FIELD OF THE INVENTION

[0001] The present invention relates to an improved top-drive cable, which is particularly useful in petroleum-drilling deployments.

BACKGROUND

[0002] The top-drive assembly in land-based and offshore drilling rigs provides the rotational force needed to drill a borehole. Typically, several cables supply power to the motors within the top-drive assembly.

[0003] In conventional designs, these power cables are positioned within large-diameter rubber hoses with each power cable typically being secured to a rubber hose with a flexible epoxy. Each rubber hose may be clamped to a steel cable, which provides support to the power cables. The rubber hoses protect the power cables from harsh conditions experienced during drilling operations. Indeed, rubber hoses are used to protect the power cables, because conventional cable jackets do not provide sufficient mechanical protection.

[0004] The rubber hoses (and the power cables) typically are suspended from a position about midway on the drilling rig in a service loop. The service loop provides cable slack, thereby allowing the top-drive assembly to vertically reciprocate (/.e., move up and down the drilling rig).

[0005] Because each power cable in conventional designs is secured within a rubber hose (e.g., with an epoxy) that vertically reciprocates corresponding with the movement of the top-drive assembly, it is important for the power cable to be designed for continuous flexing operations. A cable having insufficient flexibility (e.g., not designed for continuous flexing) may suffer from undesirable fatigue and eventually break.

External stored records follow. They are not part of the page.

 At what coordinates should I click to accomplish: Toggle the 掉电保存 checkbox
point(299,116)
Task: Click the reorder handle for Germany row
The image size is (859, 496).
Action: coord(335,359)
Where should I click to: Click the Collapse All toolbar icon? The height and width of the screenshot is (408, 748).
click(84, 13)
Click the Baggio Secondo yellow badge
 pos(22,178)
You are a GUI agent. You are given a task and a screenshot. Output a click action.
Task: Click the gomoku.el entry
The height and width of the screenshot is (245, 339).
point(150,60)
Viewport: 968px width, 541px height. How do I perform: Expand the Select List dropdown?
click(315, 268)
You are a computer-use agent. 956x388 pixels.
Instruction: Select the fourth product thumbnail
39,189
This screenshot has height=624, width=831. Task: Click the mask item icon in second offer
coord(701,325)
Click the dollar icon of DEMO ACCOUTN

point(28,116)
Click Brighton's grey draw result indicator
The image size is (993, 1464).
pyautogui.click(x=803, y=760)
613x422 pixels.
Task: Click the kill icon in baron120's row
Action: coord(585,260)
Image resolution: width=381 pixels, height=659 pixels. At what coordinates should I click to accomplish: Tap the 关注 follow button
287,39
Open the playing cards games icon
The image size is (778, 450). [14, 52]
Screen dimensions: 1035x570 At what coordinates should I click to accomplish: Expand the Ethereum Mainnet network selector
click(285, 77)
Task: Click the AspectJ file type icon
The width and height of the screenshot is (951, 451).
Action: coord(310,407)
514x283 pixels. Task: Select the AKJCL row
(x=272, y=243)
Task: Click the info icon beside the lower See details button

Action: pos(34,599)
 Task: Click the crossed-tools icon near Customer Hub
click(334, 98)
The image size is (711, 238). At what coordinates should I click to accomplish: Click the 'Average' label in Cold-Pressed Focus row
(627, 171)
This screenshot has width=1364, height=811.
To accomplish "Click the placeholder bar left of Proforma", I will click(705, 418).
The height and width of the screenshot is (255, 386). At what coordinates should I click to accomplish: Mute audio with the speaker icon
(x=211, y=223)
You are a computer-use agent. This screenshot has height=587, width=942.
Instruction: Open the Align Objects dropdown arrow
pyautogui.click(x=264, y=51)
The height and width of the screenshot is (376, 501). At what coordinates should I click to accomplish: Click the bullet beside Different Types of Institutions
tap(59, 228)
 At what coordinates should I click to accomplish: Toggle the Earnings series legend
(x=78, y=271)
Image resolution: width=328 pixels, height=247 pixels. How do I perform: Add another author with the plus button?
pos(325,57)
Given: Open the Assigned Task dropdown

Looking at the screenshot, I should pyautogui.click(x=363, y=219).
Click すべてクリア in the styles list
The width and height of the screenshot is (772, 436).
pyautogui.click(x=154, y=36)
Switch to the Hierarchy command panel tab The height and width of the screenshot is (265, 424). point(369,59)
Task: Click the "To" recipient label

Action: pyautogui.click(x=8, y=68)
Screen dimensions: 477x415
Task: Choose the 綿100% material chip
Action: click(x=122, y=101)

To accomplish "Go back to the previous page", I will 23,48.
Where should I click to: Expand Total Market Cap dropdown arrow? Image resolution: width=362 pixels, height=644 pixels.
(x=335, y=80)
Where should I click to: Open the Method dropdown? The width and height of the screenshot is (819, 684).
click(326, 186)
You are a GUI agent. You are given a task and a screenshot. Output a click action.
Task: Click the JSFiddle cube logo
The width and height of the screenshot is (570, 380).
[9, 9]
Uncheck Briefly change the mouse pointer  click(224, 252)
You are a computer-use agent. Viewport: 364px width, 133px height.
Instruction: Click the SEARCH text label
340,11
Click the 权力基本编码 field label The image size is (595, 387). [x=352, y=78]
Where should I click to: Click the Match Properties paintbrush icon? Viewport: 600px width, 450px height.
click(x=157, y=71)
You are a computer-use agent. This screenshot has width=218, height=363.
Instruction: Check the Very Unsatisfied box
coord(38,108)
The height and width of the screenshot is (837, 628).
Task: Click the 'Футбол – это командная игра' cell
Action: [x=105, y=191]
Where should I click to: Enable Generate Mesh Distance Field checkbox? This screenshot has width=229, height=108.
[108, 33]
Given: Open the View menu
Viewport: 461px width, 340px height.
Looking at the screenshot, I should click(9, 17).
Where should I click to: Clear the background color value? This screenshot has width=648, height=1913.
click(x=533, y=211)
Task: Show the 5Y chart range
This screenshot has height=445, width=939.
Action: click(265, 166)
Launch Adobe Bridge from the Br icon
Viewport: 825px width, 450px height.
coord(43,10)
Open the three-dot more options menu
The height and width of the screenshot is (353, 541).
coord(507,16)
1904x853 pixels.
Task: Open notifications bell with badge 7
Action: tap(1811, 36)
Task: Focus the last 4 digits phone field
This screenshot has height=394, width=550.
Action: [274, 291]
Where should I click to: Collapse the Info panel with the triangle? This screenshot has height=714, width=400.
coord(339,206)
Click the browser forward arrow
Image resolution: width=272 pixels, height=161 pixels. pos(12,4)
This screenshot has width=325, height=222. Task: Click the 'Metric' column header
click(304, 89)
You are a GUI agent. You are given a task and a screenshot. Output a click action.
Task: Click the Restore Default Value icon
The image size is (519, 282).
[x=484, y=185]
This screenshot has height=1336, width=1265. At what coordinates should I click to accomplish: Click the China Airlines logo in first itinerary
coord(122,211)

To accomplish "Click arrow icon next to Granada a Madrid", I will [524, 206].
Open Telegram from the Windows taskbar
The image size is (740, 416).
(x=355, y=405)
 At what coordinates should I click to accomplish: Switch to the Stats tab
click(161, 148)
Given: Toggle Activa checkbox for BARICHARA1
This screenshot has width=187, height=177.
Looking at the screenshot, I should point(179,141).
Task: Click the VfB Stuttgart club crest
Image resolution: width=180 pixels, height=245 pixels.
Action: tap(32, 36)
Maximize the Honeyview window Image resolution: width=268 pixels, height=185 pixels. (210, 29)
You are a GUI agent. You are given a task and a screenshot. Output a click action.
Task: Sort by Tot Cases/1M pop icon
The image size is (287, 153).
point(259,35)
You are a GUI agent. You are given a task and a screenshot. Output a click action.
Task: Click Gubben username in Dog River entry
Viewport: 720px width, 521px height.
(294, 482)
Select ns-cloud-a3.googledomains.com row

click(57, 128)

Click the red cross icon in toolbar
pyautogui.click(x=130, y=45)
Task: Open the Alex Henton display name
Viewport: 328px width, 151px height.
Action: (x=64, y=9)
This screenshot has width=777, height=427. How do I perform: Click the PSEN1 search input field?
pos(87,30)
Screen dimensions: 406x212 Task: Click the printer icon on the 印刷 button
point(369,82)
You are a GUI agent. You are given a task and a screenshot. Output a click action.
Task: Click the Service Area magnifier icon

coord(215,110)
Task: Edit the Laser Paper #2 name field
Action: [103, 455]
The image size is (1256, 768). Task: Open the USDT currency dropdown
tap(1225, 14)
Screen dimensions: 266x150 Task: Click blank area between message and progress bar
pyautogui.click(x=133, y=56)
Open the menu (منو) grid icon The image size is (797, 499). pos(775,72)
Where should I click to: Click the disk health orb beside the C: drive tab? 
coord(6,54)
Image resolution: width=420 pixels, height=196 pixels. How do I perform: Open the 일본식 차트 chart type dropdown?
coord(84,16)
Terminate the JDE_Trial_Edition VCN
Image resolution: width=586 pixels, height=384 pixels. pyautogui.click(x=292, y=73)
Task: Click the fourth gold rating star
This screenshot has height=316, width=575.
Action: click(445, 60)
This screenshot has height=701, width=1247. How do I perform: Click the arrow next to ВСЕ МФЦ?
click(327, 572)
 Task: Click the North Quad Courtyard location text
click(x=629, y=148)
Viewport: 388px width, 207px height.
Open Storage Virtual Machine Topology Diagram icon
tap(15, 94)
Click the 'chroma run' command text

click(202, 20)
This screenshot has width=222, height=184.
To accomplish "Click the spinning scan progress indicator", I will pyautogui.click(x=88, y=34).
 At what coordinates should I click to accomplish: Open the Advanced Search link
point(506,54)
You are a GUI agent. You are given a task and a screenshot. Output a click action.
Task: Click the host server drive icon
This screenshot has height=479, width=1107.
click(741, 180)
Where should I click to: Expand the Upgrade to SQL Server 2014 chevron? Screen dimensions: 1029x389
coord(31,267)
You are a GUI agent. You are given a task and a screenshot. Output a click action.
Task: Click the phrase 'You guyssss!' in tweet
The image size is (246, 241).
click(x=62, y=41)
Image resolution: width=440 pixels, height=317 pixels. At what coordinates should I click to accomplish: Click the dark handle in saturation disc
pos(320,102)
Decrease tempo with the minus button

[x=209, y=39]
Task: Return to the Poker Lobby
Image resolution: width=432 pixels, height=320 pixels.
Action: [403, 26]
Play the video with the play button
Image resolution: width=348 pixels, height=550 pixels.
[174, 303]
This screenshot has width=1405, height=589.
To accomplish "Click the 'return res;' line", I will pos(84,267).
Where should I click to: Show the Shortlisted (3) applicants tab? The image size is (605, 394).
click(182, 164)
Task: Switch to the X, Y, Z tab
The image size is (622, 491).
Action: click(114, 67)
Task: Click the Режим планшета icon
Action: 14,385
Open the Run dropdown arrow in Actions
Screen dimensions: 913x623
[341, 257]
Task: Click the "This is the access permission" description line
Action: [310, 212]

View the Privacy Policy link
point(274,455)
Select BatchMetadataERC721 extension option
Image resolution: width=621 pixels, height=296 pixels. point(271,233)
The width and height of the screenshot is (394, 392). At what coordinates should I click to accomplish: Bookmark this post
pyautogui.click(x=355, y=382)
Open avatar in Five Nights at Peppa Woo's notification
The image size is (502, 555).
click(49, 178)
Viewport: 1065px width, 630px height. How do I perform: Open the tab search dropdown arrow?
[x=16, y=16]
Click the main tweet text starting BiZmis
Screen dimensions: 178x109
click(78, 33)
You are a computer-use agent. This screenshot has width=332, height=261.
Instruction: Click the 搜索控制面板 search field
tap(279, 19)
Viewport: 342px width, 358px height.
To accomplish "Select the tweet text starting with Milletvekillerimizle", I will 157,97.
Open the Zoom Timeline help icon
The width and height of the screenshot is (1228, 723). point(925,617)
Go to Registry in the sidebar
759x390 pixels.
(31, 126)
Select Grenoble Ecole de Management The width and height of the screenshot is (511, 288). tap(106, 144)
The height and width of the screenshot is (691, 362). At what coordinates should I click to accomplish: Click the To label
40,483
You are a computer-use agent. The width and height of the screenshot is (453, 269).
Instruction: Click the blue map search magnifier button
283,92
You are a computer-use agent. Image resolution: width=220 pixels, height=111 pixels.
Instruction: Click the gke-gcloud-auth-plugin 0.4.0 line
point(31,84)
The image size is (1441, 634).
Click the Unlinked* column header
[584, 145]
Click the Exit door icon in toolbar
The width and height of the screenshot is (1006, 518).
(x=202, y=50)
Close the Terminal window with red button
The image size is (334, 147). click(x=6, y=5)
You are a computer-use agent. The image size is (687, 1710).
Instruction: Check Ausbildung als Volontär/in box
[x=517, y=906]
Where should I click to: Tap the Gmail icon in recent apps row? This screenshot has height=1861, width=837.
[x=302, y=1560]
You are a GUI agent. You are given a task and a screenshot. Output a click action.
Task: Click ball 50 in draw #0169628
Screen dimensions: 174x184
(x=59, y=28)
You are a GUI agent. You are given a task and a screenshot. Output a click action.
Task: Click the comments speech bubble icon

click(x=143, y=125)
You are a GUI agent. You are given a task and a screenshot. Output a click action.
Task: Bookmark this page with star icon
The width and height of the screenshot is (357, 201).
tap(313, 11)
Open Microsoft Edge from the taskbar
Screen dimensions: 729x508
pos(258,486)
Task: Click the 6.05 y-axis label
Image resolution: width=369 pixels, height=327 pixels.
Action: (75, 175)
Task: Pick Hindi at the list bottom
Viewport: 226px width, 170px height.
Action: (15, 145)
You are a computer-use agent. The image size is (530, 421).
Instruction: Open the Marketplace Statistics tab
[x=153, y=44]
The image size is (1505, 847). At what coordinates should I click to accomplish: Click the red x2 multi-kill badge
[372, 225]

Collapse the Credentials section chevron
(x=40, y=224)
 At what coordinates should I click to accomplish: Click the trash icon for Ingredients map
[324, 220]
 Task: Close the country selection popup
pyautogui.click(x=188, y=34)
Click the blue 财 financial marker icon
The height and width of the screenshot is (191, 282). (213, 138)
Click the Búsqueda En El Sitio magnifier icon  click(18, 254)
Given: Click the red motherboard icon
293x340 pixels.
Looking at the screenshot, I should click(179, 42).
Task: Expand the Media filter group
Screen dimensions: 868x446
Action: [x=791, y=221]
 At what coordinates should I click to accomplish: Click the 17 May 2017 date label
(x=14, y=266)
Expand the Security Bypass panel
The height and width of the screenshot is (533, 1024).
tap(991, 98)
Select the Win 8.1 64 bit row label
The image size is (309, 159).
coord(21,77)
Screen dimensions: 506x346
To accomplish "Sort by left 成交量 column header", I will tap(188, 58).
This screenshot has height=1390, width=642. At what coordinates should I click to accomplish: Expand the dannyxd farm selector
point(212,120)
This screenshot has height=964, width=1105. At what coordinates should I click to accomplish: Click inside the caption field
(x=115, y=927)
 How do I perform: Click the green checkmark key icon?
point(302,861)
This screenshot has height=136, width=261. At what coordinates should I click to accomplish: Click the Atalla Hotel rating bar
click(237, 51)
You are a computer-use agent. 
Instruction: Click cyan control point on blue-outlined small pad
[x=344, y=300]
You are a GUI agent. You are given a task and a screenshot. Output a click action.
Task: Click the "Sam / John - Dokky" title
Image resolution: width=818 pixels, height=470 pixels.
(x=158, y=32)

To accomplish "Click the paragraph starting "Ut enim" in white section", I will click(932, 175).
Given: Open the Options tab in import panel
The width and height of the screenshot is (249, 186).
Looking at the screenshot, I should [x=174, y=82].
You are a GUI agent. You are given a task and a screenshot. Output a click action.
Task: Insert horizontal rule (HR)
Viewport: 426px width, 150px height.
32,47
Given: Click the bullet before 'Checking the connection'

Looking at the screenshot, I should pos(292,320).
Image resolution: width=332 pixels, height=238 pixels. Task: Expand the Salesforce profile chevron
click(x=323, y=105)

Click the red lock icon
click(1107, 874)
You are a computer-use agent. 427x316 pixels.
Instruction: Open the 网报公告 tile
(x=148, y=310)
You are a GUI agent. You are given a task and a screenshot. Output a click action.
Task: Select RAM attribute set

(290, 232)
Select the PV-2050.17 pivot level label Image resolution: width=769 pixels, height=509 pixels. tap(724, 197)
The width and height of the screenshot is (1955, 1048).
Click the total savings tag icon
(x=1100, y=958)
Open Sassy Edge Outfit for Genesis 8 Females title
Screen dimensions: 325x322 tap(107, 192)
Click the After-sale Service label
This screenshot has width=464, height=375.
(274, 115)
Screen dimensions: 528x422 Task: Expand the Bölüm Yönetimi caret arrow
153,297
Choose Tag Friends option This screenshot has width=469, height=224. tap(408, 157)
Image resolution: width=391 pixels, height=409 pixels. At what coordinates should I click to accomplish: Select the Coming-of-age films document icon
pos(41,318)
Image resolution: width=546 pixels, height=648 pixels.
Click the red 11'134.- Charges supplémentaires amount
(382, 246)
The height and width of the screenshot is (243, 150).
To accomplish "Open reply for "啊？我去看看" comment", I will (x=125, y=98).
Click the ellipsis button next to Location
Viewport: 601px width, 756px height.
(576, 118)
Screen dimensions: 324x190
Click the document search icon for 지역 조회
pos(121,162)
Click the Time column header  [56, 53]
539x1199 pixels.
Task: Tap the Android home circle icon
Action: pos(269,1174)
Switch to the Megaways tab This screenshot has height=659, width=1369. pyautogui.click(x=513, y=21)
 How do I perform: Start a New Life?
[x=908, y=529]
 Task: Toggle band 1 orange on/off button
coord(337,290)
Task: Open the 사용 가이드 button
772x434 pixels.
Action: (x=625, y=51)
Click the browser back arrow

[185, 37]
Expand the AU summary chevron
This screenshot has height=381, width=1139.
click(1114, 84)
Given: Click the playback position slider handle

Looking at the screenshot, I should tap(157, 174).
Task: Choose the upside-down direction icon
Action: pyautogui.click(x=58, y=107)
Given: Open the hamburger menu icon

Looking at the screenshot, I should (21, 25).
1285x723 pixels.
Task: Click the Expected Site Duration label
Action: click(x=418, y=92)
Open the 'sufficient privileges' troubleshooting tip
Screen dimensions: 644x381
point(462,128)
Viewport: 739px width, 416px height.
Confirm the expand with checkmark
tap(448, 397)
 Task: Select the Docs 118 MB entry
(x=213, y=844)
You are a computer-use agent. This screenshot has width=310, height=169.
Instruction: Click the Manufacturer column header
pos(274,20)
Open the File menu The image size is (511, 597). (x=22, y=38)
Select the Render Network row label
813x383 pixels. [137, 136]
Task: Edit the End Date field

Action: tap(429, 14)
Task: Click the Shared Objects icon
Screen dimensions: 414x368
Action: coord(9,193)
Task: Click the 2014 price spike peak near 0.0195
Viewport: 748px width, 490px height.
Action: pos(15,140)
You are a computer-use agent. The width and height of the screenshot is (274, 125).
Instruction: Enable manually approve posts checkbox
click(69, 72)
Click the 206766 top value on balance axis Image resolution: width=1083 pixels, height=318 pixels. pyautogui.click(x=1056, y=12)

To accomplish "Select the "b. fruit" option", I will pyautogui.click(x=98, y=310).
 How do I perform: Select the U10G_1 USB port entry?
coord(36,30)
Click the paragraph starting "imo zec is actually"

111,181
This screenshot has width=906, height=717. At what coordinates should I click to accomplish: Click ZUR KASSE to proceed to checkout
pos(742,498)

[0006] Furthermore, problems may arise if each power cable is not centered within its rubber hose in the service loop. A power cable that is not centered will have a different loop radius than the rubber hose. Whenever the power cable bends during operation (e.g., caused by the vertical reciprocation of the top-drive assembly), stresses occur in the power cable. Thus, if a power cable is not centered within the rubber hose, it will experience non-uniform stress, which can lead to the premature failure of the cable.

[0007] Another problem of conventional designs is that the power cable may become twisted because of the continuous reciprocation of the top-drive assembly.

[0008] A cable as defined by the preamble of claim 1 is disclosed in CN 201 374 209 Y.

[0009] The conductors within the power cable can also cause undesirable twisting. In addition to the hose, conductors within the power cable partially support the weight of the power cable. These elements, however, elongate at different rates, causing the conductors to become the primary support mechanism of the power cable. This, in turn, can lead to the power cable becoming twisted. Power cables employing a single conductor are particularly susceptible to such twisting. This twisting causes additional stresses in the power cable and eventually premature failure.

[0010] Accordingly, a need exists for an improved top-drive power cable that (i) resists cable rotation and (/7) does not need to be positioned within a rubber hose.

SUMMARY

[0011] Accordingly, in one aspect, the present invention embraces a cable for providing power to a motor of a top-drive as defined by claim 1.

[0012] In another aspect, the present invention embraces a method of supplying power to a top-drive assembly on a drilling rig.

In particular, a top-drive power cable connects the top-drive assembly to a power source.

[0013] The foregoing illustrative summary, as well as other exemplary objectives and/or advantages of the invention, and the manner in which the same are accomplished, are further explained within the following detailed description and its accompanying drawings.

BRIEF DESCRIPTION OF THE DRAWINGS

[0014]

Figure 1 schematically depicts a cross-sectional view of a top-drive power cable in accordance with one embodiment of the present invention.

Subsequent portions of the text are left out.